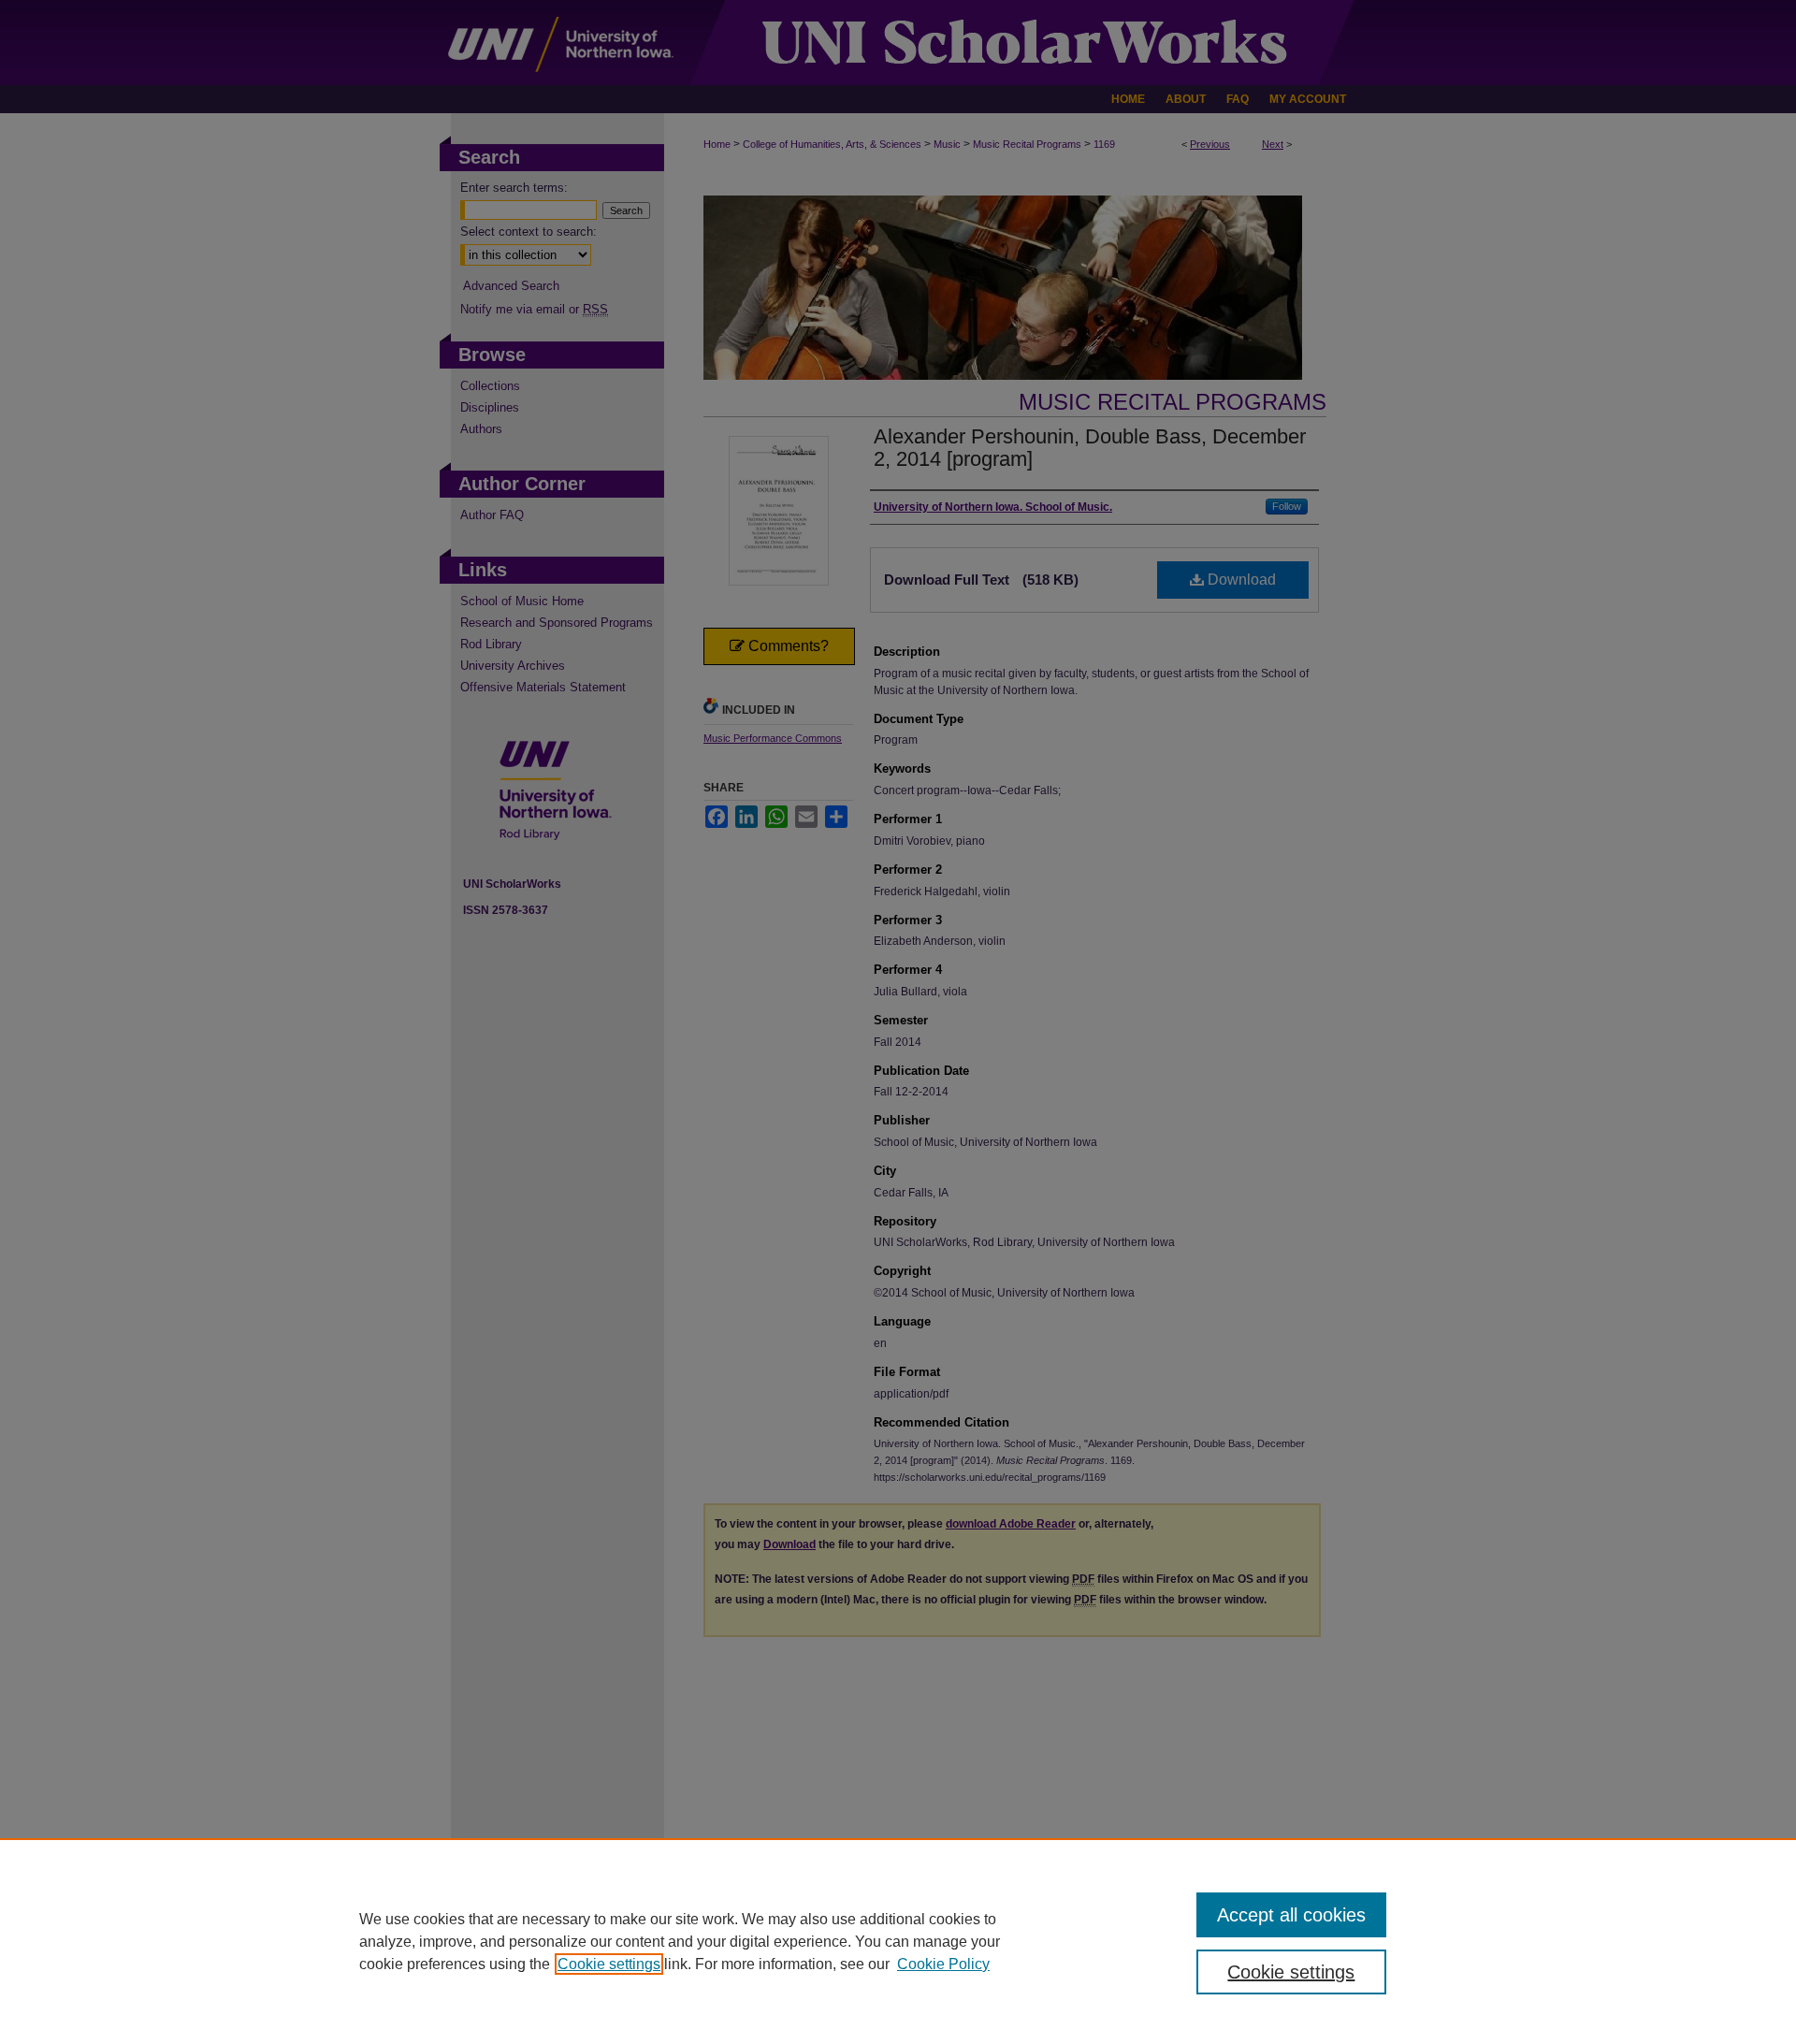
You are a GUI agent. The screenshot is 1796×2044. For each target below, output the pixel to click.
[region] (898, 1941)
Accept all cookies (1291, 1915)
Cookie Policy (943, 1964)
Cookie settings (609, 1964)
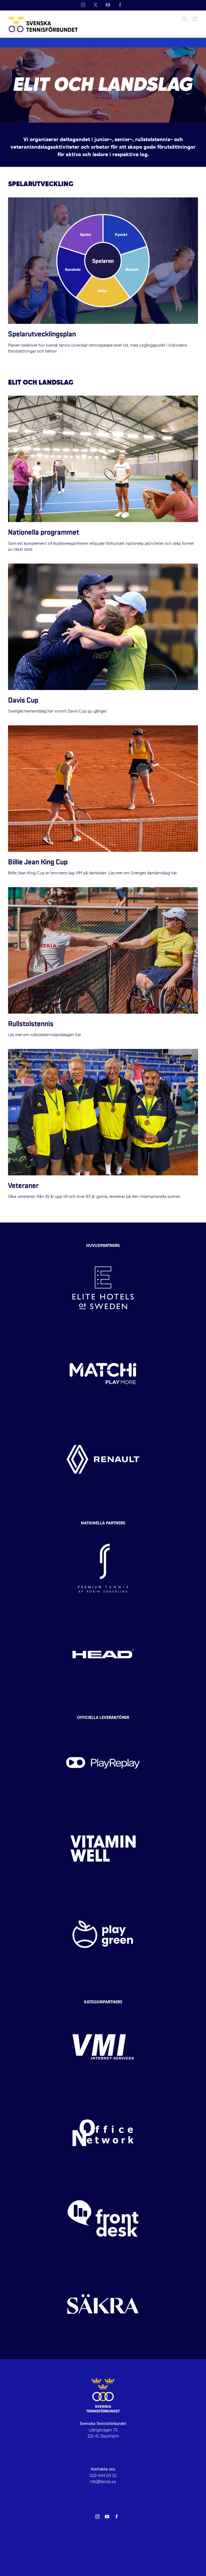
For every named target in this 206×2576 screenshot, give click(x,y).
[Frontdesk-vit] (103, 2180)
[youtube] (107, 2516)
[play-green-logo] (103, 1896)
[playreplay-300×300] (103, 1725)
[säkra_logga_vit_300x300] (103, 2266)
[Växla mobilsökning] (184, 19)
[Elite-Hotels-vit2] (103, 1250)
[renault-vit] (103, 1421)
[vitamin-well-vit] (103, 1810)
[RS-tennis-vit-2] (103, 1530)
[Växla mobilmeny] (195, 19)
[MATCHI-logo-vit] (103, 1335)
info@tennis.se (103, 2482)
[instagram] (97, 2516)
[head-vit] (103, 1616)
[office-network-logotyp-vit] (103, 2095)
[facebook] (117, 2516)
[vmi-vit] (103, 2009)
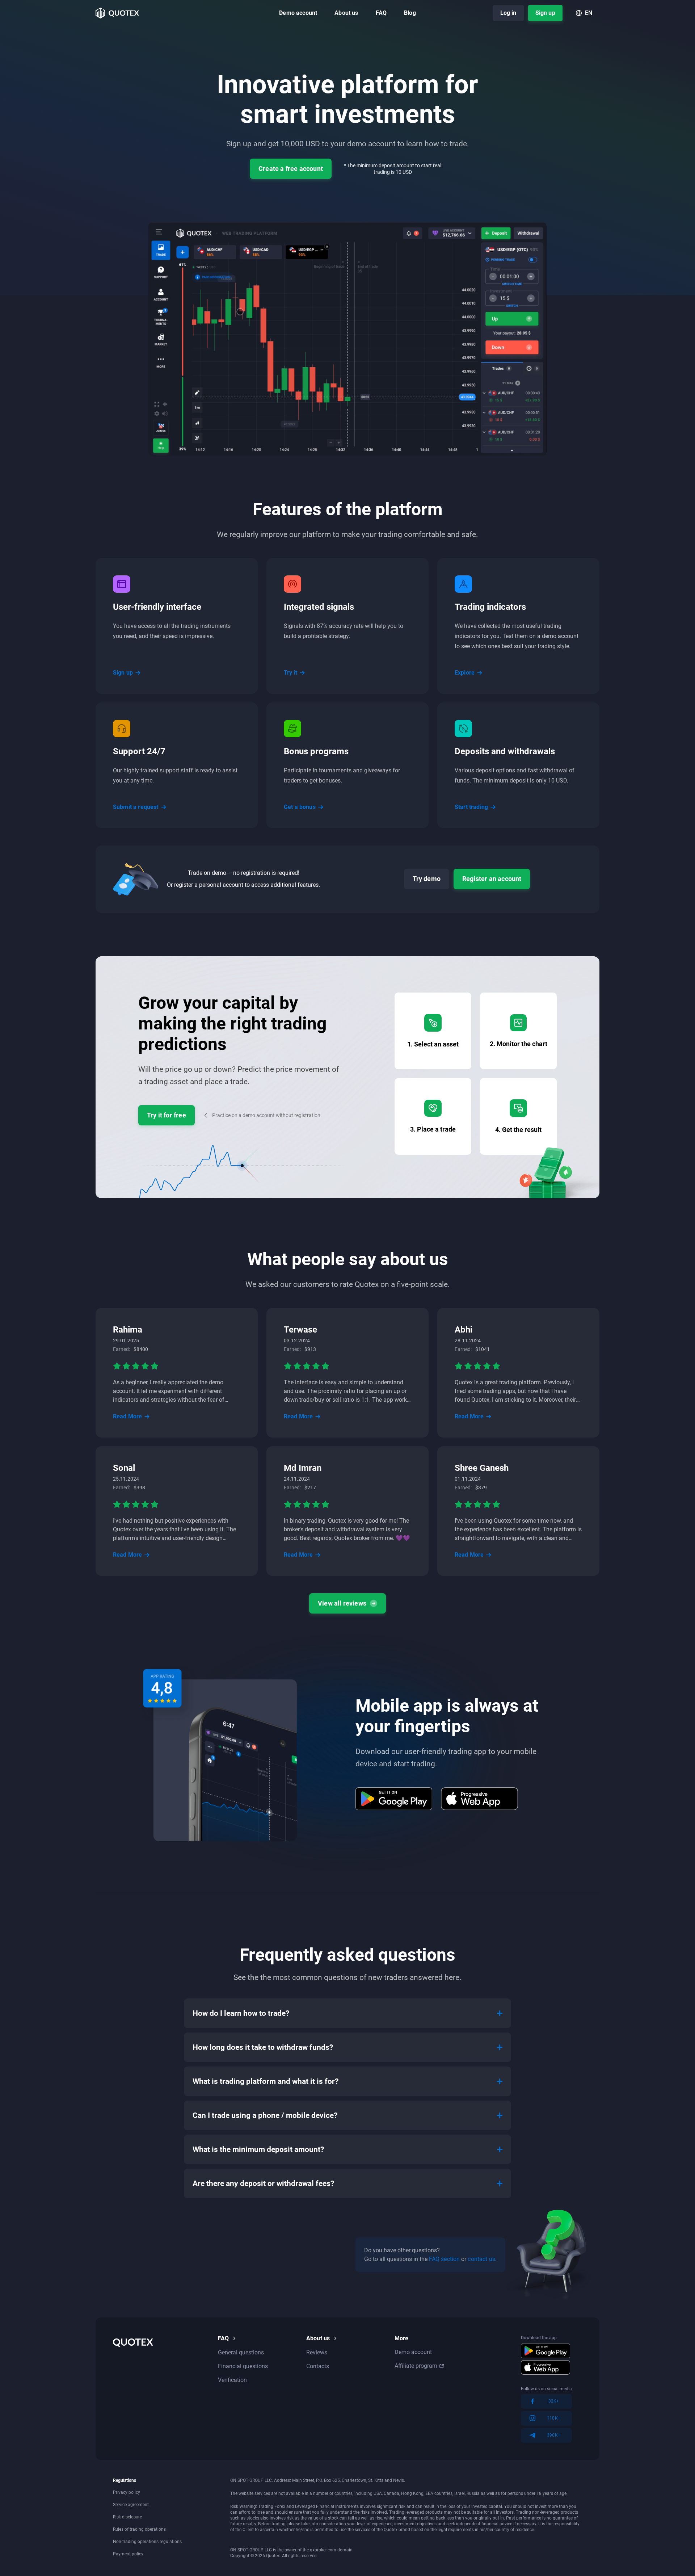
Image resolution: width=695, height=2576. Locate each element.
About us (346, 12)
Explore (465, 672)
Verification (232, 2379)
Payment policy (128, 2553)
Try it (290, 672)
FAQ (381, 12)
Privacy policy (126, 2492)
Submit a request (136, 807)
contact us (481, 2259)
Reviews (316, 2352)
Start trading (471, 807)
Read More (127, 1416)
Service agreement (131, 2504)
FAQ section (444, 2259)
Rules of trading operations (139, 2529)
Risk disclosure (127, 2517)
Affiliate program (416, 2365)
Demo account (298, 12)
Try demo (427, 878)
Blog (410, 12)
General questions (241, 2352)
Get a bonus (300, 807)
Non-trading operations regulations (147, 2541)
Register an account (491, 878)
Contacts (317, 2366)
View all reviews (342, 1603)
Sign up (545, 12)
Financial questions (243, 2366)
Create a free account (290, 168)
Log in (508, 12)
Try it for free (166, 1115)
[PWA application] (479, 1798)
* * *
### Directions for this task
Report each line of the material in which the string "account" occurs.

### Your solution
Demo account (298, 12)
Register an account (491, 878)
Create a free account (290, 168)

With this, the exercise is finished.